» What is required: Each record below must be retyped exactly, with nothing left out.

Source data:
-- Opening Marker --
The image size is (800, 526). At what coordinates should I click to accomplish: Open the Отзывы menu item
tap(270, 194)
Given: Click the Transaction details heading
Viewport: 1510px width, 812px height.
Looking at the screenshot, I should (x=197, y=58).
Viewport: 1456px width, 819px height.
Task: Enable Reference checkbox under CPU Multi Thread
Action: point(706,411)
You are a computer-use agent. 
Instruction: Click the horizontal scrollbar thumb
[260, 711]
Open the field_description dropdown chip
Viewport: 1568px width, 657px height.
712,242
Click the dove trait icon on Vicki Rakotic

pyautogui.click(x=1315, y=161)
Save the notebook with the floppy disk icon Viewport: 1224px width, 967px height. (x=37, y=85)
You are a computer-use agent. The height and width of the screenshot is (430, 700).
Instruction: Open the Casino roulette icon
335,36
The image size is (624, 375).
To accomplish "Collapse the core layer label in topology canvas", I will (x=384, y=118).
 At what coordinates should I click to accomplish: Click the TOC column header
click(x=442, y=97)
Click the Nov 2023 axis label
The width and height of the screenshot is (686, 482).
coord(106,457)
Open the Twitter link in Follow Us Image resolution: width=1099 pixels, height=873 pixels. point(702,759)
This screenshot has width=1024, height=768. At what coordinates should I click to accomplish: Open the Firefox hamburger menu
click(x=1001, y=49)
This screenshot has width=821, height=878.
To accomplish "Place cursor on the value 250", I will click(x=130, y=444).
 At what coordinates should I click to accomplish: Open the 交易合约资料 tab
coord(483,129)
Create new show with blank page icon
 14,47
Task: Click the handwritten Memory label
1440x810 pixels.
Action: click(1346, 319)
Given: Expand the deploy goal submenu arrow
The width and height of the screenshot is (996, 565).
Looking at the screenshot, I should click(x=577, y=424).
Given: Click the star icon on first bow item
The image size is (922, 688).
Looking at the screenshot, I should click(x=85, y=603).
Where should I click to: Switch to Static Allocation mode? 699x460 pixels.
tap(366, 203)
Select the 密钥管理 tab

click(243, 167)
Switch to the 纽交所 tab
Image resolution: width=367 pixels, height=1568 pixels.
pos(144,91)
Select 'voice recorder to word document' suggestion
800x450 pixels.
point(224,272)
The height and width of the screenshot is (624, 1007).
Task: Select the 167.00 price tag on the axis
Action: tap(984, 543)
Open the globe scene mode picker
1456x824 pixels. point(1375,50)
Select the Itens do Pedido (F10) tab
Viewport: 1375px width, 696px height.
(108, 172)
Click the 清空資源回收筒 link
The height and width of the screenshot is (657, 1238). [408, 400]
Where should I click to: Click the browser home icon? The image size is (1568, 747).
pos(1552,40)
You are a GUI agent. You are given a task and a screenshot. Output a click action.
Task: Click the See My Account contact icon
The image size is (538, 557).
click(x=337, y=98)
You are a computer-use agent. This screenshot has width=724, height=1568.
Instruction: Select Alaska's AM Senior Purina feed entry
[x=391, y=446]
-- Closing Marker --
» Exercise answer:
The image size is (800, 526). At what coordinates should I click to accomplish: Open the Отзывы menu item
tap(270, 194)
Given: Click the Transaction details heading
Viewport: 1510px width, 812px height.
Looking at the screenshot, I should (x=197, y=58).
Viewport: 1456px width, 819px height.
Task: Enable Reference checkbox under CPU Multi Thread
Action: point(706,411)
You are a computer-use agent. 
Instruction: Click the horizontal scrollbar thumb
[260, 711]
Open the field_description dropdown chip
Viewport: 1568px width, 657px height.
712,242
Click the dove trait icon on Vicki Rakotic

pyautogui.click(x=1315, y=161)
Save the notebook with the floppy disk icon Viewport: 1224px width, 967px height. (x=37, y=85)
You are a computer-use agent. The height and width of the screenshot is (430, 700).
Instruction: Open the Casino roulette icon
335,36
The image size is (624, 375).
To accomplish "Collapse the core layer label in topology canvas", I will (x=384, y=118).
 At what coordinates should I click to accomplish: Click the TOC column header
click(x=442, y=97)
Click the Nov 2023 axis label
The width and height of the screenshot is (686, 482).
coord(106,457)
Open the Twitter link in Follow Us Image resolution: width=1099 pixels, height=873 pixels. point(702,759)
This screenshot has width=1024, height=768. At what coordinates should I click to accomplish: Open the Firefox hamburger menu
click(x=1001, y=49)
This screenshot has width=821, height=878.
To accomplish "Place cursor on the value 250", I will click(x=130, y=444).
 At what coordinates should I click to accomplish: Open the 交易合约资料 tab
coord(483,129)
Create new show with blank page icon
 14,47
Task: Click the handwritten Memory label
1440x810 pixels.
Action: click(1346, 319)
Given: Expand the deploy goal submenu arrow
The width and height of the screenshot is (996, 565).
Looking at the screenshot, I should click(x=577, y=424).
Given: Click the star icon on first bow item
The image size is (922, 688).
Looking at the screenshot, I should click(x=85, y=603).
Where should I click to: Switch to Static Allocation mode? 699x460 pixels.
tap(366, 203)
Select the 密钥管理 tab

click(243, 167)
Switch to the 纽交所 tab
Image resolution: width=367 pixels, height=1568 pixels.
pos(144,91)
Select 'voice recorder to word document' suggestion
800x450 pixels.
point(224,272)
The height and width of the screenshot is (624, 1007).
Task: Select the 167.00 price tag on the axis
Action: tap(984, 543)
Open the globe scene mode picker
1456x824 pixels. point(1375,50)
Select the Itens do Pedido (F10) tab
Viewport: 1375px width, 696px height.
(108, 172)
Click the 清空資源回收筒 link
The height and width of the screenshot is (657, 1238). [408, 400]
Where should I click to: Click the browser home icon? The image size is (1568, 747).
pos(1552,40)
You are a GUI agent. You are given a task and a screenshot. Output a click action.
Task: Click the See My Account contact icon
The image size is (538, 557).
click(x=337, y=98)
You are a computer-use agent. This screenshot has width=724, height=1568.
Instruction: Select Alaska's AM Senior Purina feed entry
[x=391, y=446]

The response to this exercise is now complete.